Hoorcollege 01 (H1)
Sociale psychologie is een fascinatie voor invloed van sociale situaties (en individuele
verschillen) op menselijke gedachten, gevoelens en gedragingen. Het is een brede en precieze
discipline.
In vergelijking met sociologie legt de sociale psychologie concreter de nadruk op wat mensen
daadwerkelijk denken en voelen i.p.v. de gehele maatschappij in context te brengen.
Vragen bij sociale psychologie:
- Waarom is mijn relatie uitgegaan?
- Hoe houden we de samenleving bij elkaar?
- Hoe kan je mensen aanzetten tot milieuvriendelijker gedrag?
- Gebruiken mensen wel of niet condooms?
Axioma’s sociale psychologie: wat we denken doen en voelen in de sociale omgeving. De
omgeving beïnvloed mensen hun gedachten, gevoelens en gedragingen.
à Doordat de mens een sociaal dier is wordt de mens sterk beïnvloed door zijn/haar sociale
omgeving.
Heider & Simmel: de mens construeert eigen sociale realiteit (social construal’s), vaak in
termen van persoonseigenschappen. De sociale realiteit is heel erg context afhankelijk, vaak
van culturele verschillen. Westerse cultuur vindt vaak J. Lo erg knap bijvoorbeeld.
Denk aan invloed van de sociale omgeving: experiment in de lift. Iedereen die zich naar de
rug toe kijkt, zal dit uiteindelijk ook na gaan doen.
Lee Ross: fundamentele attributiefout: oorzaken van gedrag toeschrijven aan
persoonlijkheidseigenschappen.
à We zijn opzoek naar informatie naar hoe we de persoon kunnen attribueren.
De nadruk op contrual heeft zijn wortels in een benadering die gestaltpsychologie wordt
genoemd. Voor het eerst voorgesteld als een theorie over hoe mensen de fysieke wereld
waarnemen, stelt de gestaltpsychologie dat we de subjectieve manier moeten bestuderen
waarop een object verschijnt in de geest van mensen (de gestalt) in plaats van de manier
waarop de objectieve- en fysieke eigenschappen van het object samenhangen.
Naïef realisme: de overtuiging dat we de dingen waarnemen "zoals ze werkelijk zijn",
waarbij we onderschatten hoezeer we dingen zelf interpreteren.
Self-suffilling prophecy: (on) geloof in een persoon veroorzaakt dat (on)geloof in de persoon
realiteit wordt.
Wat iemand over iemand denkt houdt hierdoor ook daadwerkelijk instant. Als je eenmaal een
sterke mening over een bepaalde groep of over een bepaalde persoon hebt gevormd, dan is het
ook erg lastig om hiervan af te wijken. Je zoekt vaak de bevestiging van de eerste indruk. De
zie-je-wel-indruk blijft erg vaak hangen. Dit is het pygmalion-effect (hetzelfde als Self-
suffilling prophecy).
==*==
| OPGAVEN |
1. Klopt elke bewering hieronder met de tekst over sociale psychologie? Antwoord per bewering met ja of nee en citeer de woorden uit de tekst die de doorslag geven.
(a) Vergeleken met sociologie legt sociale psychologie meer nadruk op wat mensen echt denken en voelen.
(b) Bij naïef realisme overschatten we hoeveel we dingen zelf interpreteren.
(c) Bij de fundamentele attributiefout worden oorzaken van gedrag aan persoonlijkheidseigenschappen toegeschreven.
2. Vertaal deze zin uit de tekst over sociale psychologie in het Engels: "Als je eenmaal een sterke mening over een bepaalde groep of over een bepaalde persoon hebt gevormd, dan is het ook erg lastig om hiervan af te wijken."
3. Ga verder met de tekst over sociale psychologie, te beginnen na de laatste zin.
==*==
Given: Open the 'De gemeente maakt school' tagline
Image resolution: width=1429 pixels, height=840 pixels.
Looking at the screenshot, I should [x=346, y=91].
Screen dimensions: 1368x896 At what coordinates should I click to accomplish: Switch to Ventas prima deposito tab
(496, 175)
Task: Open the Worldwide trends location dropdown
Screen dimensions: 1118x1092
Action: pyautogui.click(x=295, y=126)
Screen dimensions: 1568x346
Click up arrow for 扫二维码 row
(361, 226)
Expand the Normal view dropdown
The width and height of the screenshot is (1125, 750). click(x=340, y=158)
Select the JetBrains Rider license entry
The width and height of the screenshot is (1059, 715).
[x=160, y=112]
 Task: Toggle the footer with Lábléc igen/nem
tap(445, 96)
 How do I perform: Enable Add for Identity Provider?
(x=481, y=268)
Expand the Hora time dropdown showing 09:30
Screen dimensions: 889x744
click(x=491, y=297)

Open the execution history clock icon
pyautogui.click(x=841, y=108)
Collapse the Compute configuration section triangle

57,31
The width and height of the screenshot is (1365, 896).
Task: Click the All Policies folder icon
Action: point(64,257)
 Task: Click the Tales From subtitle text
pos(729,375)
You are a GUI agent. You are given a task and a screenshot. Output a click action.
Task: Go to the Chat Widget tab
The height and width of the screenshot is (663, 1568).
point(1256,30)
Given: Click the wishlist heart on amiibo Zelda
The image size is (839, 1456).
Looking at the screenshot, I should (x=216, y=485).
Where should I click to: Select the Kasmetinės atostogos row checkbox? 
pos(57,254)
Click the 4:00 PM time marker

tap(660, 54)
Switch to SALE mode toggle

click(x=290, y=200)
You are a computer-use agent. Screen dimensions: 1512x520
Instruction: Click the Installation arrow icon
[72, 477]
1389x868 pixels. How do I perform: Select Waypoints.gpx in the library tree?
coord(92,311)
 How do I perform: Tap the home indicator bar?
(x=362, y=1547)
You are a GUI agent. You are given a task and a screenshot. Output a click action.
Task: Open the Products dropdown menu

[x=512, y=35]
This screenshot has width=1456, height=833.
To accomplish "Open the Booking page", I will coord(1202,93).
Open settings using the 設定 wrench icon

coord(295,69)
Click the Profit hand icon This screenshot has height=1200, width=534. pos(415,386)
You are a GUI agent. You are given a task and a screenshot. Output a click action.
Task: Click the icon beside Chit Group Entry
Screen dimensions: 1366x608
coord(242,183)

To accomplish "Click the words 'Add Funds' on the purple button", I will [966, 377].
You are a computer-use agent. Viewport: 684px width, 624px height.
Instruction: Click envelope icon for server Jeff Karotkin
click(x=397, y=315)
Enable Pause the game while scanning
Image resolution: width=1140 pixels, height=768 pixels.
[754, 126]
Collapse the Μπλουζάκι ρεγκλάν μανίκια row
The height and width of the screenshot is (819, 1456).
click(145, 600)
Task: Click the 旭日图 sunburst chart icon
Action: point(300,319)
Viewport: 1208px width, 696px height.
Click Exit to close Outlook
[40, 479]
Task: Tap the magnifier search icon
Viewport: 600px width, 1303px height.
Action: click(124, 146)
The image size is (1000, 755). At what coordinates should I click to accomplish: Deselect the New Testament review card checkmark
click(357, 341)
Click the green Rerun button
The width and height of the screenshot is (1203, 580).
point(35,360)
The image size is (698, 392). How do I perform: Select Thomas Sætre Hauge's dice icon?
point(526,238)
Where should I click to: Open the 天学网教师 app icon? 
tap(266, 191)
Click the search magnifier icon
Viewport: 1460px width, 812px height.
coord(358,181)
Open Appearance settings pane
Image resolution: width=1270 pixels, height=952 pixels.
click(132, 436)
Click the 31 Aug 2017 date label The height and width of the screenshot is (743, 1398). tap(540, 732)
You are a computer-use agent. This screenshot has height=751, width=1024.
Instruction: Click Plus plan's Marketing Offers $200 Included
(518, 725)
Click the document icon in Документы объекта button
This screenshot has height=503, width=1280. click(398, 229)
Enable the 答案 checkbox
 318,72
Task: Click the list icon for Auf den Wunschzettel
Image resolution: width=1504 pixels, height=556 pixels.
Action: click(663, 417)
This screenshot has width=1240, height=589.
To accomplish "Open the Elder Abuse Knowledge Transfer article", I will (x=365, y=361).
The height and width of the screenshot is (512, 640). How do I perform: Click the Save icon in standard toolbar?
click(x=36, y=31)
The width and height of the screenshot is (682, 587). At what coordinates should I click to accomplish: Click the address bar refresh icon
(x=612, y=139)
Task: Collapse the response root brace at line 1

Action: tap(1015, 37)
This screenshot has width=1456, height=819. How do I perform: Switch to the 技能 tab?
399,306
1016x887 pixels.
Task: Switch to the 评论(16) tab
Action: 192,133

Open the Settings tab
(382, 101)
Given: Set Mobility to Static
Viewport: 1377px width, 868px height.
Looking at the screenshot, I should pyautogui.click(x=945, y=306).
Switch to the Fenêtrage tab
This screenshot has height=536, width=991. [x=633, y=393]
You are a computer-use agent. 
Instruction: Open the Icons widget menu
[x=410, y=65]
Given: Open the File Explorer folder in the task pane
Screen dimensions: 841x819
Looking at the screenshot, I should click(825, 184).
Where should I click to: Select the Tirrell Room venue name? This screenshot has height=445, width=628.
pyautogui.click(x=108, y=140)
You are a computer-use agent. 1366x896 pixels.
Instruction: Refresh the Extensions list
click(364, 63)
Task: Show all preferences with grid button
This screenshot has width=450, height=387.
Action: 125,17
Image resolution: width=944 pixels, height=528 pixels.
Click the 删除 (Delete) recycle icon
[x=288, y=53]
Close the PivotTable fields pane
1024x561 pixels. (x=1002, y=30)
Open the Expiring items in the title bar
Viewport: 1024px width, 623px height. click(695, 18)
==*==
| ANTWOORDEN |
1.
(a) Ja: "legt de sociale psychologie concreter de nadruk op wat mensen daadwerkelijk denken en voelen"
(b) Nee: "waarbij we onderschatten hoezeer we dingen zelf interpreteren"
(c) Ja: "oorzaken van gedrag toeschrijven aan persoonlijkheidseigenschappen"

2. Once you have formed a strong opinion about a particular group or a particular person, it is also very hard to move away from it.

3.
• Mensen geven niet graag toe dat ze zich vergissen.
,Amerikaans rechtse radioman over water boarding: je krijgt een doek over je hoofd en je hebt
het gevoel dat je stikt. Sommige mensen die zeggen dat dit allemaal wel meevalt.
Experiment laat zien dat pas als je het zelf meemaakt dat je er echt een oordeel over kan
vormen. Cold-hot empathy gap: het kan soms lastig zijn om je empathisch te verplaatsen in
gevoelens die iemand anders heeft.
Kurt Lewin: menselijk denken, doen en voelen onderzoeken. Wat we denken, doen en voelen
is een functie van de persoon in de situatie.
F is hierbij de functie, de combinatie van de persoonlijkheid en de situatie.
• (Persoonlijkheid x situatie).
Verschillende mensen reageren verschillend op dezelfde
situatie.
Cruciale rol is de perceptie: hoe je een situatie waarneemt, wat je hierover denkt en wat je
hiervoor motiveert. De mens construeert zijn eigen realiteit. Het denken, doen en voelen van
mensen wordt sterk beïnvloed door de situatie/de interpretatie van de situatie.
Situatie à Perceptie à cognitie/ motivatie/gedrag.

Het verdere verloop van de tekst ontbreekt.